Оба – неистовы: но песню Фиделю исполнит именно Че Гевара, поэт и бунтарь, романтик революции, прагматик оружия, и – ловец солнечных созвучий:
Опасен недобитый хищник будет,
Но за тобой пойдут простые люди,
Горды солдатской честною судьбой.
И мы — с тобой!
Мы победим, во что бы то ни стало,
Гавана слышит клич твой боевой.
Дай мне винтовку
И укрытие в скалах,
И больше ничего.
А если нас постигнет неудача,
Мы встретим поражение не плача,
Платком кубинским бережно накроем
Останки воевавших как герои
За честь Америки — она светлей всего:
И больше ничего…
(пер. Е. Долматовского)
Простая и мужественная песня: она держится на искренности порыва, высверке дара, соли стоицизма, отрицание отчаяния; её фундамент – возможность переустройства мира, вечно перекошенного в сторону… Трёх Толстяков…

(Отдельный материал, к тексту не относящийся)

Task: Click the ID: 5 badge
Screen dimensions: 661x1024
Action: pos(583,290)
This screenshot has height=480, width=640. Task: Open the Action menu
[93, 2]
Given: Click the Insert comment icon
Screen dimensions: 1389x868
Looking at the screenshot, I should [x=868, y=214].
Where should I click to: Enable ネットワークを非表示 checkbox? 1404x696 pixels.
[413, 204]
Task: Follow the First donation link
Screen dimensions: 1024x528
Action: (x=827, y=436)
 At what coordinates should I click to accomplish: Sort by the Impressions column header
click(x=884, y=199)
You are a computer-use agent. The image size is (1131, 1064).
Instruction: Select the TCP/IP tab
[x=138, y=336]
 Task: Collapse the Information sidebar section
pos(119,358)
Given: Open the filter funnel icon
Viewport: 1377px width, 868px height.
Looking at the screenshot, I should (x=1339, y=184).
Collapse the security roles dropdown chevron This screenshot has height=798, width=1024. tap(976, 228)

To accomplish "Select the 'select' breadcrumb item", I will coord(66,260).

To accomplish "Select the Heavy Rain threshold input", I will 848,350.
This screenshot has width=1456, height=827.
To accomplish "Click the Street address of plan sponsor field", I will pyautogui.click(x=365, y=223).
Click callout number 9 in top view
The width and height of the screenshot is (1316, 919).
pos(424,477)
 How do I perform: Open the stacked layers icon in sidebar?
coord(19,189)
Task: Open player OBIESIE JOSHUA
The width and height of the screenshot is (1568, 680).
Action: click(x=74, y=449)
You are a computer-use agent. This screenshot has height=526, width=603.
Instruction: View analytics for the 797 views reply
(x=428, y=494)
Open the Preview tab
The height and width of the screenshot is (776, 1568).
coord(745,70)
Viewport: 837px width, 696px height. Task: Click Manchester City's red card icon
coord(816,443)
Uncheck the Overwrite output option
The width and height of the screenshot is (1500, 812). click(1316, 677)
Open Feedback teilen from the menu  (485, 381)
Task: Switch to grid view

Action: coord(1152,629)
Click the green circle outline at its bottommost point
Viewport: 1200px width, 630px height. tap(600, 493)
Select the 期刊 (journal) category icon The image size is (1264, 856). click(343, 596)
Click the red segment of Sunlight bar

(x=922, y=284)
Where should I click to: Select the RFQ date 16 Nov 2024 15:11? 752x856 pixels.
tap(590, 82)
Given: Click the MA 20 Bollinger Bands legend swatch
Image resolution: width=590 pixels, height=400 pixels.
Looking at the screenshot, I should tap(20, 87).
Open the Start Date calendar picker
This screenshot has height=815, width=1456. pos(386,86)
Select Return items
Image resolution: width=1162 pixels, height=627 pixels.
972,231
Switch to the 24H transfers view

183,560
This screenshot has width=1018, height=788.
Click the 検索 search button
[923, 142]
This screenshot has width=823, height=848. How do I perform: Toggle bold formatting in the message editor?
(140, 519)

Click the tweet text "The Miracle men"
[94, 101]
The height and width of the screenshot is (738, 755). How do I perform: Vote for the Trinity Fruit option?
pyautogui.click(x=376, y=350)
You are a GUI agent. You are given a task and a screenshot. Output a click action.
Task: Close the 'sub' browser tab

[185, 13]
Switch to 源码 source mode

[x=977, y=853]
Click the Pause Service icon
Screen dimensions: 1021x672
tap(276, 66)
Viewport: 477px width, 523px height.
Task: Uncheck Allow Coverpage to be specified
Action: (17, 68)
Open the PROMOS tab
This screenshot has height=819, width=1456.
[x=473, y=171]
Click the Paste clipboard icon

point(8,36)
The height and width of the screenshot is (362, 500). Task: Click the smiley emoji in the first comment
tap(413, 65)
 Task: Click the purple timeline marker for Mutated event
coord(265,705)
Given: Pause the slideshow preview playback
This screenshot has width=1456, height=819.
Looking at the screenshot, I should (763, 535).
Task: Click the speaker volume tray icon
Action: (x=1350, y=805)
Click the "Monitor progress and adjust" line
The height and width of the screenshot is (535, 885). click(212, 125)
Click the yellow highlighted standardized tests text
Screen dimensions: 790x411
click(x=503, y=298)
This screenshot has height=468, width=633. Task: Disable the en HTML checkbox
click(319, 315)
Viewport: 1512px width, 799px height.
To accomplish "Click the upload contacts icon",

Кажется, Че Гевара участвовал во всех революциях: распевал рядом с Гаврошем, стрелял с баррикад подле Рембо…
И Рембо ему – брат бунта.
…есть в поэзии его таинственное волхвование, завораживающее накалом чувств и плетением орнаментов ассоциаций:
Что-то живое хранят твои камни.
Ты — как сестра изумрудным рассветам.
И вот молчание времён первозданных
Вызов бросает могилам и склепам…
Есть ведь в тебе что-то очень живое!
Но я не знаю, что это такое.
Сельва могучим объятьем схватила,
Камни своими корнями обвила,
Храмы, украсив, в престол превратила,
И ты теперь никогда не умрёшь!
(пер. А. Полумордвиновой)
Сельва возникает, играя оттенками, латиноамериканская мощь и дебрь раскрываются в динамитных, сонных, церковных, революционных, любовных объёмах, и Че Гевара, смешивая разное, производит алхимические составы стихов, интересовавших ничуть не меньше революции…
Сердце её билось в груди Че.
…метис – яростная смесь: бунт крови против одиночества: и рвутся знамёнами в небо духа строки:
«Я метис», — кричит художник, пишущий в ярких тонах,
«Я метис», — кричат мне затравленные звери,
«Я метис», — вопиют бродячие поэты,
«Я метис», — сообщает человек, находящий меня
От ежедневной боли на каждом углу,
И до каменной тайны мёртвого народа,
Ласкающего девственность золотого дерева:
«Этот метис — смешной ребёнок моей души».
(пер. А. Игнатовой и А. Воиновой)
Ребёнок жил в нём: смеясь, радуясь солнцу, но не плача от неудач.
Глобальная удача невозможна.
Но на пути к ней, световой, рождаются ритмы истины, и выделяется столько высокой энергии, какая и должна определять бытование человека на земле.
Она и определяла жизнь Че: взорвавшего свою реальность ради других, оставившего легенду и песни, образ пламени, и… счастья: пусть мгновенного, разорванного пулями.